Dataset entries
◇ ◇ ◇
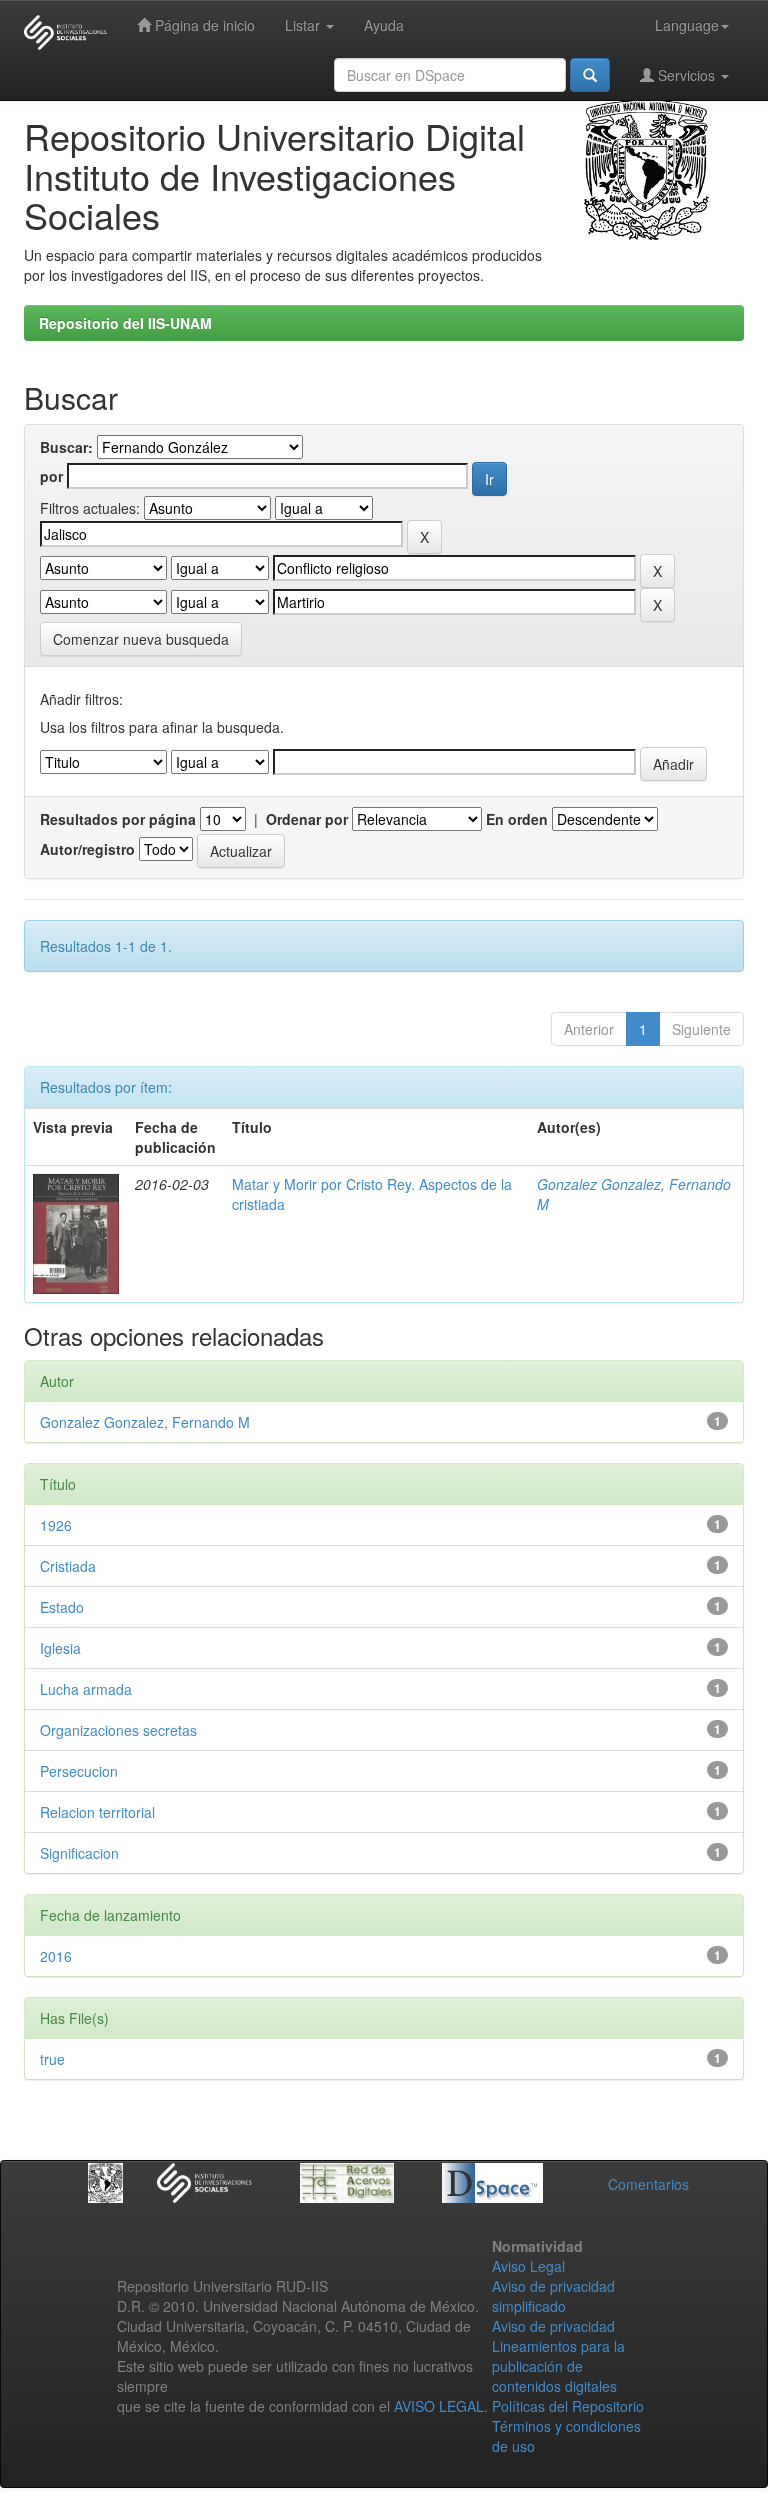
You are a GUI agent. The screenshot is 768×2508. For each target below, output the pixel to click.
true (52, 2059)
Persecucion (79, 1771)
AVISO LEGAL (439, 2406)
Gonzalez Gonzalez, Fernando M (145, 1422)
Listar (304, 25)
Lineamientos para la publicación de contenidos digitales (558, 2366)
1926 (56, 1525)
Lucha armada (86, 1689)
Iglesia (60, 1648)
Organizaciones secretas (118, 1730)
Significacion (79, 1853)
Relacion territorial (97, 1812)
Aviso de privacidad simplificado (553, 2296)
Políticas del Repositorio (568, 2406)
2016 (56, 1956)
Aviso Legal (528, 2266)
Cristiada (68, 1566)
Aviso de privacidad (553, 2326)
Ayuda (384, 25)
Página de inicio (203, 25)
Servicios (686, 75)
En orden (517, 819)
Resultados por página (118, 819)
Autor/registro (87, 849)
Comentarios (648, 2184)
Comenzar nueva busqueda (141, 639)
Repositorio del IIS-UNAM (125, 323)
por (51, 476)
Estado (62, 1607)
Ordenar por (307, 819)
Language (687, 25)
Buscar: (66, 447)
◇ ◇ ◇
→ WHAT TO PRODUCE
Give back exactly the lines above starting at the line where "Aviso de privacidad simplificado (553, 2296)" appears and ending at the line where "Resultados por página (118, 819)" appears, both included, with no other lines.

→ RESPONSE
Aviso de privacidad simplificado (553, 2296)
Políticas del Repositorio (568, 2406)
2016 (56, 1956)
Aviso Legal (528, 2266)
Cristiada (68, 1566)
Aviso de privacidad (553, 2326)
Ayuda (384, 25)
Página de inicio (203, 25)
Servicios (686, 75)
En orden (517, 819)
Resultados por página (118, 819)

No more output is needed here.